■ EXCERTO:
Acórdão nº 26073/17.9T8LSB.L1-6 de Court of Appeal of Lisbon (Portugal), 14 de Maio de 2020

Magistrado ResponsávelADEODATO BROTAS
Data da Resolução14 de Maio de 2020
EmissorCourt of Appeal of Lisbon (Portugal)

Decisão Texto Parcial:


Acordam na 6ª Secção Cível do Tribunal da Relação de Lisboa: I–RELATÓRIO.

1–Associação…, instaurou acção declarativa, com processo comum, contra V. Z.

, pedindo: – A condenação da ré no pagamento da quantia de 65 210,41€, acrescida de juros vincendos.

Alegou, em síntese, que a ré se apropriou ilicitamente de quantias pertencentes à autora no valor de 35 832,44€, conforme foi provado em processo-crime em que a ré foi condenada por crime continuado de abuso de confiança qualificado, decisão transitada em julgado; nesse processo-crime, foi ainda a ré condenada a pagar à autora a quantia de 15 000€, em três prestação, como condição de suspensão da pena de prisão de 2 anos e 6 meses a que foi condenada; a autora tem assim direito a receber ainda da ré a diferença entre os 35 832,44€ e os 15 000€, ou seja 20 832,44€; bem como tem direito aos juros de mora sobre cada uma das quantias apropriadas e desde as respectivas datas de apropriação, sendo os vencidos no montante de 20 629,97€; tem ainda direito a ser indemnizada pelas despesas que suportou com o processo-crime, incluindo honorários de advogado, no montante de 23 748€.

■ ENTRADAS DA LISTAGEM:
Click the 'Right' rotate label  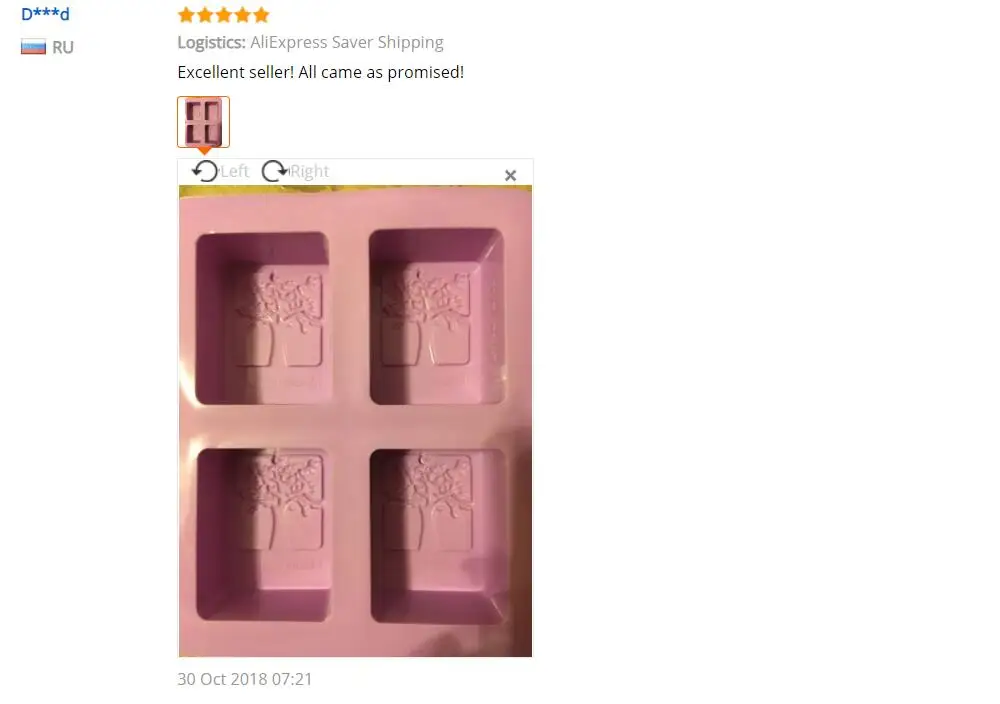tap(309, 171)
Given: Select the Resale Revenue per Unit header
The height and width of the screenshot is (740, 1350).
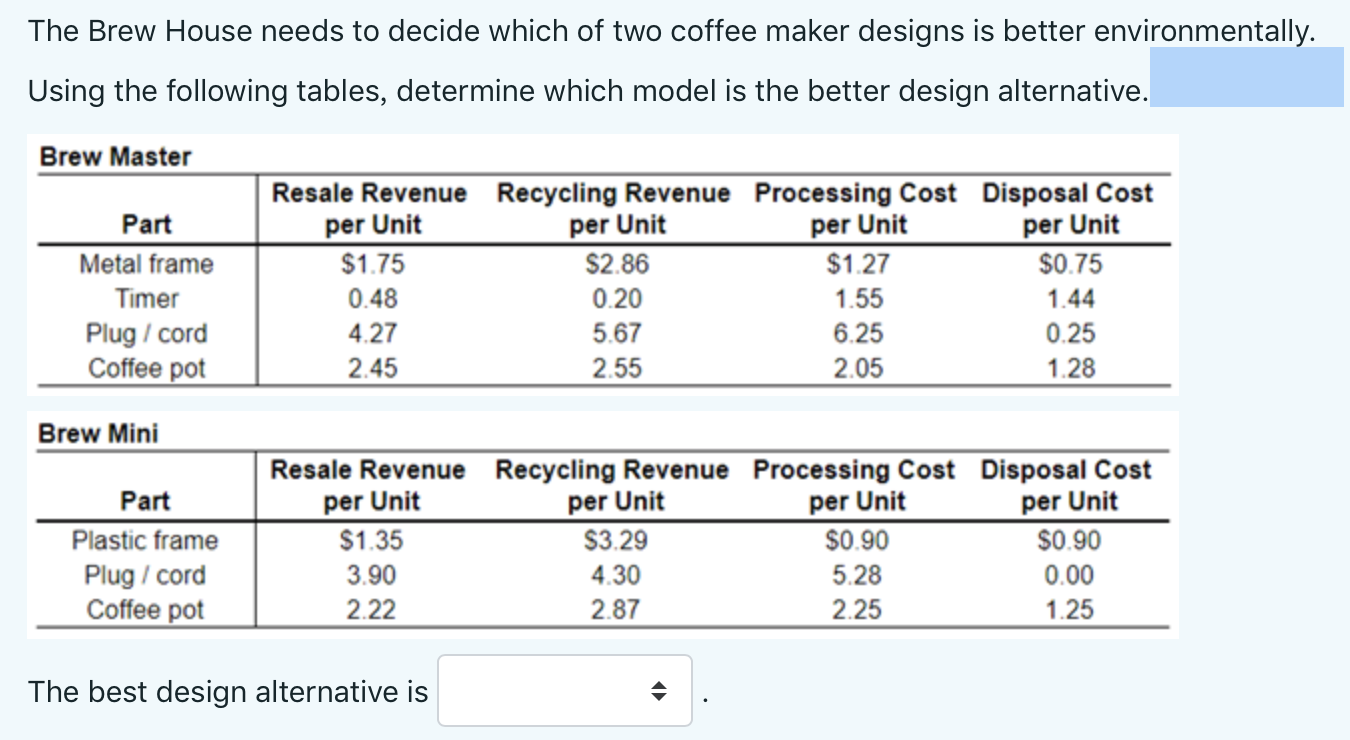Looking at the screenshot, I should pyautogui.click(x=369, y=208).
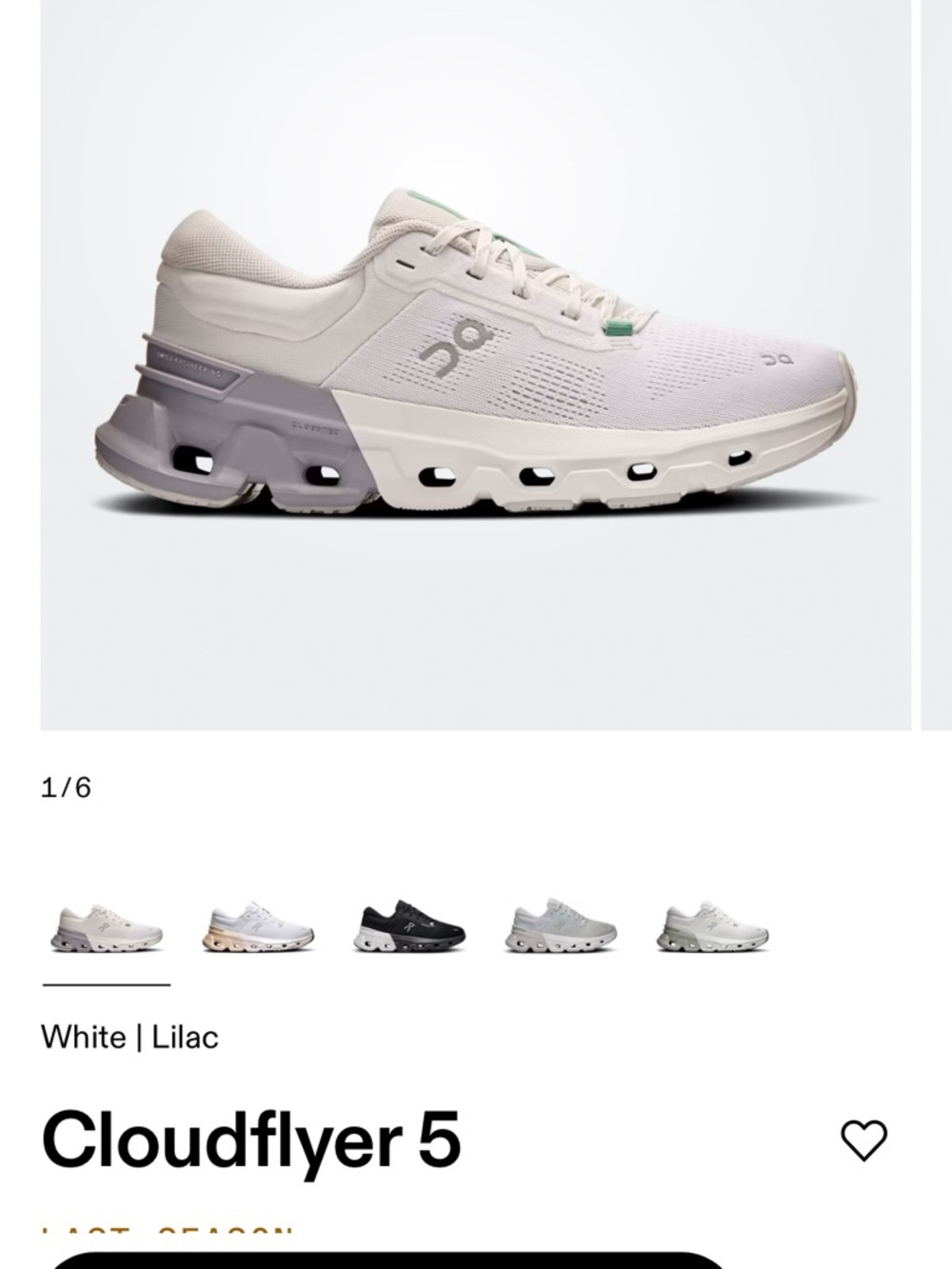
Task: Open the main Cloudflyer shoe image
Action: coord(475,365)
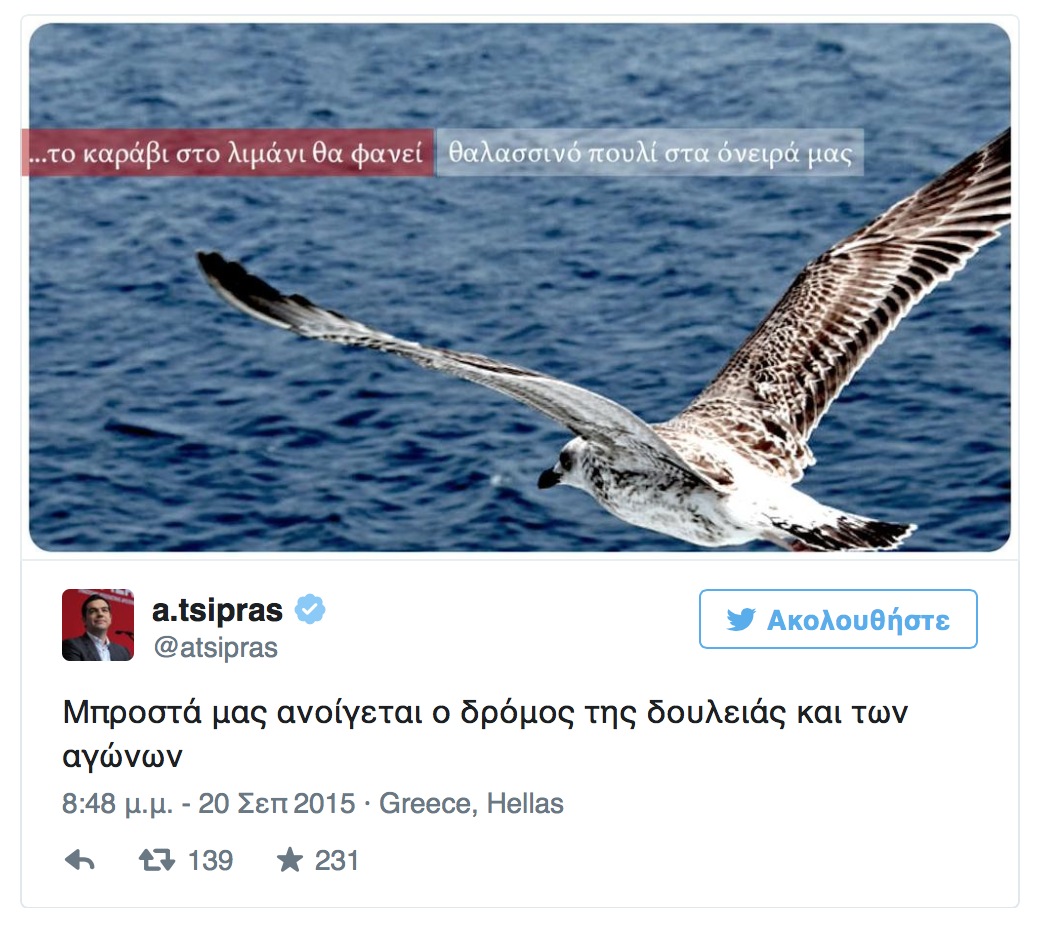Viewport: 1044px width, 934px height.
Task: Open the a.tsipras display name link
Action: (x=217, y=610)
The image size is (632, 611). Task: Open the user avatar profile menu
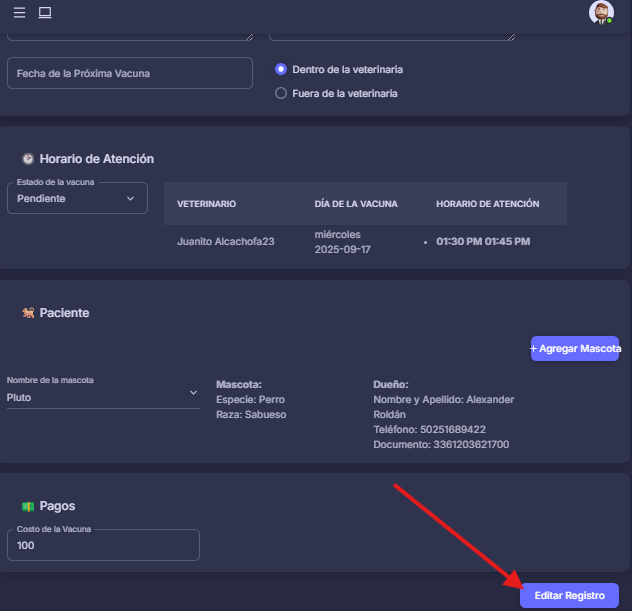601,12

■ EXERCÍCIO A:
Responda às seguintes perguntas sobre o acórdão:
(i) Em que data foi proferida a resolução?
(ii) Em que secção do tribunal foi tomada a decisão?
(iii) Que quantia foi a ré condenada a pagar à autora, no processo-crime, como condição de suspensão da pena de prisão?
■ EXERCÍCIO B: Devolva, do acórdão, o trecho que vai de "Acórdão nº 26073/17.9T8LSB.L1-6" até "EmissorCourt of Appeal of Lisbon (Portugal)", reproduzindo-o fielmente, sem qualquer alteração.
■ EXERCÍCIO C: Dê seguimento ao acórdão, redigindo a parte que vem depois do último período apresentado.
A listagem não tem qualquer intervenção nesta tarefa.

■ RESPOSTA AO EXERCÍCIO A:
(i) 14 de Maio de 2020.
(ii) Na 6ª Secção Cível do Tribunal da Relação de Lisboa.
(iii) 15 000€.

■ RESPOSTA AO EXERCÍCIO B:
Acórdão nº 26073/17.9T8LSB.L1-6 de Court of Appeal of Lisbon (Portugal), 14 de Maio de 2020

Magistrado ResponsávelADEODATO BROTAS
Data da Resolução14 de Maio de 2020
EmissorCourt of Appeal of Lisbon (Portugal)

■ RESPOSTA AO EXERCÍCIO C:
2–Citada, a ré contestou.

Invocou a excepção de prescrição do direito da autora, visto que teve conhecimento do direito a ser indemnizada em 2005; mesmo que se considere o disposto no artº 498º nº 3 do CC, o prazo de prescrição não ultrapassaria os 10 anos, pelo que o direito da autora prescreveu.

Impugna a matéria de facto alegada pela autora por, segundo ela, os fundamentos apurados no processo-crime não poderem ser considerados nestes autos.

3–Realizada audiência prévia, foi proferido saneador/sentença, que decidiu, julgar improcedente a excepção de prescrição do direito da autora e, julgou a acção parcialmente procedente, condenando a ré a pagar à autora a quantia de 20 832,44€, acrescida de juros de mora, à taxa legal, contados desde 06/01/2016.

4–Inconformada, a ré interpôs o presente recurso, apresentando as seguintes CONCLUSÕES: 1º- A Ré aqui Recorrente considera que se verifica a prescrição no presente caso e invocou-a na sua Contestação, considerando o artigo 498º do C.C..

  1. - Considera a aqui Recorrente que a prescrição se verifica decorridos que sejam três anos após os factos, como determina o referido artigo 498º CC.

  2. - Ainda assim, prescreve o seu número 3 que se o facto ilícito constituir crime, este prazo poderá ser mais longo até ao máximo da extinção do procedimento criminal para o caso em Concreto, neste caso dez anos.

  3. - Que a autora tinha conhecimento dos factos desde, pelo menos, 2005 pelo que se verificou a invocada prescrição em 2015.

  4. - Que, mesmo que se aplique a invocada suspensão invocada na decisão a mesma só é aplicável no âmbito do Direito penal e até á acusação que foi proferida em 2010.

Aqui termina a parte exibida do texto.